As funções de cuidado são historicamente atribuídas às mulheres, validando sua existência perante a sociedade, mediante o custo de prejuízos financeiros e socioemocionais. Ademais, dão sustentação ao desenvolvimento do capitalismo, pois liberam os trabalhadores para vender sua força de trabalho, criando condições para produção de capital, acumulação de riqueza, circulação de bens e renda, consumo etc.

Dados estatísticos apontam que mulheres e meninas dedicam por volta de 2,5 vezes mais horas por dia ao trabalho de cuidado não remunerado do que os homens, representando dois terços das pessoas que trabalham nesse setor. Se a atividade de cuidado fosse remunerada, ela ultrapassaria 40% do PIB em certos países. Essa disparidade afeta o conquista/obtenção dos direitos e oportunidades de mulheres e meninas e impacta o alcance do desenvolvimento sustentável. Cerca de 80% do trabalho doméstico pago no mundo são do sexo feminino.

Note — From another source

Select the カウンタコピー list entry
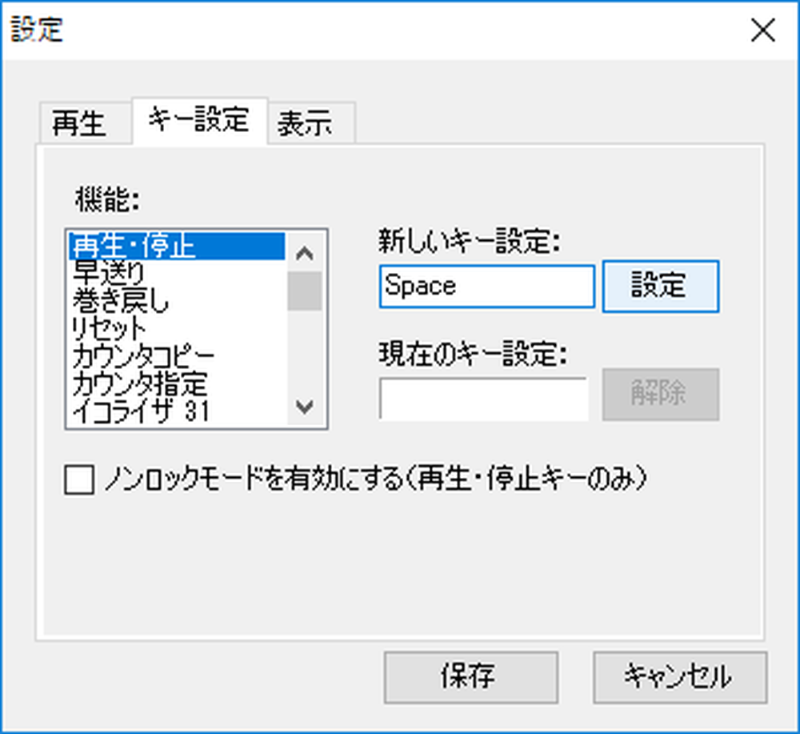(142, 354)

Silvia Federici aponta que a conquista do trabalho produtivo pela mulher não a libertou do reprodutivo e das funções correlatas, gerando, inclusive uma certa penalização em razão desta acumulação. No que interessa à análise proposta, a interlocução entre o trabalho de cuidado e o meio ambiente foi pensada pelo ecofeminismo, para o qual o controle das mulheres e a dominação da natureza têm a mesma matriz: a cultura patriarcal de dominação, exploração e hierarquização, que subjuga corpos e meio ambiente em prol da acumulação de capital e da manutenção do poder masculino.

A consolidação desse movimento ocorreu na segunda onda do feminismo, com preocupações relativas à preservação do meio ambiente, a partir de reflexões acerca dos direitos reprodutivos, superpopulação e expansão industrial, e sob a perspectiva dos direitos das mulheres. Sob a perspectiva ecofeminista, as mulheres são mais afetadas pela crise ambiental, especialmente em razão do trabalho de cuidado que desempenham.

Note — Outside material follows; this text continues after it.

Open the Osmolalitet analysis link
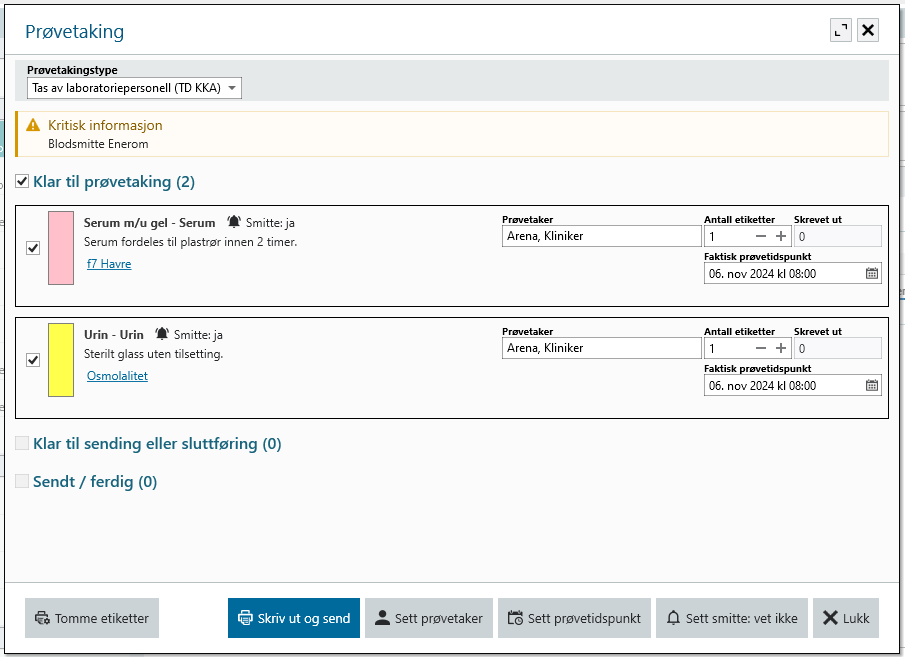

O uso de agrotóxicos, por exemplo, causa inúmeros danos ao meio ambiente, bem como danos comprovados à saúde. Ao considerar que as mulheres respondem essencialmente pelo cuidado dos enfermos e que são responsáveis pela administração dos recursos domésticos como garantidoras da comida e da água potável, a escassez desses recursos faz com que elas precisem assistir as vítimas de acidentes ambientais, além de serem obrigadas a se deslocarem ainda mais para acessá-los. Ainda, a ONU aponta que, estatisticamente, a violência de gênero também aumenta em casos de crises climáticas.